RAW DATA:
━━━

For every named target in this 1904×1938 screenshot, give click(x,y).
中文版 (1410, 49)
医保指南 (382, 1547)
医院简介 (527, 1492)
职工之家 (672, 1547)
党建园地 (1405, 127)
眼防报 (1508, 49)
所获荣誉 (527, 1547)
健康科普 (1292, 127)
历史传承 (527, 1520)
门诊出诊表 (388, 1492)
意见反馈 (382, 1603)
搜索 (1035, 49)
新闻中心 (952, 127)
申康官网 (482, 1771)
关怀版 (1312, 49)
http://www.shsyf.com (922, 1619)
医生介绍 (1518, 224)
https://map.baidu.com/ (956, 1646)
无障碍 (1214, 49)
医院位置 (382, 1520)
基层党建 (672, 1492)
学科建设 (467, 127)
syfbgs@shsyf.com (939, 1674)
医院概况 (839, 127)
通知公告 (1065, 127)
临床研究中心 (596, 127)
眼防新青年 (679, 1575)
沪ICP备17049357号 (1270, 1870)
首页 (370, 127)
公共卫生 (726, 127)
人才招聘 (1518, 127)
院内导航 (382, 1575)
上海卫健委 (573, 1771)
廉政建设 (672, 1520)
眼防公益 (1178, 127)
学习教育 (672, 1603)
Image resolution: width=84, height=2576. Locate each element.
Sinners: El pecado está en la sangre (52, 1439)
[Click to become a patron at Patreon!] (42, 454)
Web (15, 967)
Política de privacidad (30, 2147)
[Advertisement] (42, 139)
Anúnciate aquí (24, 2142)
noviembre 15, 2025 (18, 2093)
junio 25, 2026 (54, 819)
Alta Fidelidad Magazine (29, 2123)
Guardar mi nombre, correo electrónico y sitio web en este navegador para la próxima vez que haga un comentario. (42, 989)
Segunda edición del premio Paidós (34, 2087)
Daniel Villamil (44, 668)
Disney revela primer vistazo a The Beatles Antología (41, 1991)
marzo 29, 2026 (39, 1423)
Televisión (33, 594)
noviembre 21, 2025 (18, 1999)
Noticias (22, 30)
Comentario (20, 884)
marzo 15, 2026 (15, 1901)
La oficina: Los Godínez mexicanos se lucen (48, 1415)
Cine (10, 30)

━━━

TASK INSTRUCTIONS: Repeat all of the data exactly as given.

ANSWER BELOW:
For every named target in this 1904×1938 screenshot, give click(x,y).
中文版 (1410, 49)
医保指南 (382, 1547)
医院简介 (527, 1492)
职工之家 (672, 1547)
党建园地 (1405, 127)
眼防报 (1508, 49)
所获荣誉 (527, 1547)
健康科普 (1292, 127)
历史传承 (527, 1520)
门诊出诊表 (388, 1492)
意见反馈 (382, 1603)
搜索 (1035, 49)
新闻中心 (952, 127)
申康官网 (482, 1771)
关怀版 (1312, 49)
http://www.shsyf.com (922, 1619)
医生介绍 (1518, 224)
https://map.baidu.com/ (956, 1646)
无障碍 (1214, 49)
医院位置 (382, 1520)
基层党建 (672, 1492)
学科建设 (467, 127)
syfbgs@shsyf.com (939, 1674)
医院概况 (839, 127)
通知公告 (1065, 127)
临床研究中心 (596, 127)
眼防新青年 (679, 1575)
沪ICP备17049357号 (1270, 1870)
首页 (370, 127)
公共卫生 (726, 127)
人才招聘 (1518, 127)
院内导航 (382, 1575)
上海卫健委 (573, 1771)
廉政建设 (672, 1520)
眼防公益 (1178, 127)
学习教育 (672, 1603)
Image resolution: width=84, height=2576. Locate each element.
Sinners: El pecado está en la sangre (52, 1439)
[Click to become a patron at Patreon!] (42, 454)
Web (15, 967)
Política de privacidad (30, 2147)
[Advertisement] (42, 139)
Anúnciate aquí (24, 2142)
noviembre 15, 2025 (18, 2093)
junio 25, 2026 (54, 819)
Alta Fidelidad Magazine (29, 2123)
Guardar mi nombre, correo electrónico y sitio web en este navegador para la próxima vez que haga un comentario. (42, 989)
Segunda edición del premio Paidós (34, 2087)
Daniel Villamil (44, 668)
Disney revela primer vistazo a The Beatles Antología (41, 1991)
marzo 29, 2026 (39, 1423)
Televisión (33, 594)
noviembre 21, 2025 (18, 1999)
Noticias (22, 30)
Comentario (20, 884)
marzo 15, 2026 (15, 1901)
La oficina: Los Godínez mexicanos se lucen (48, 1415)
Cine (10, 30)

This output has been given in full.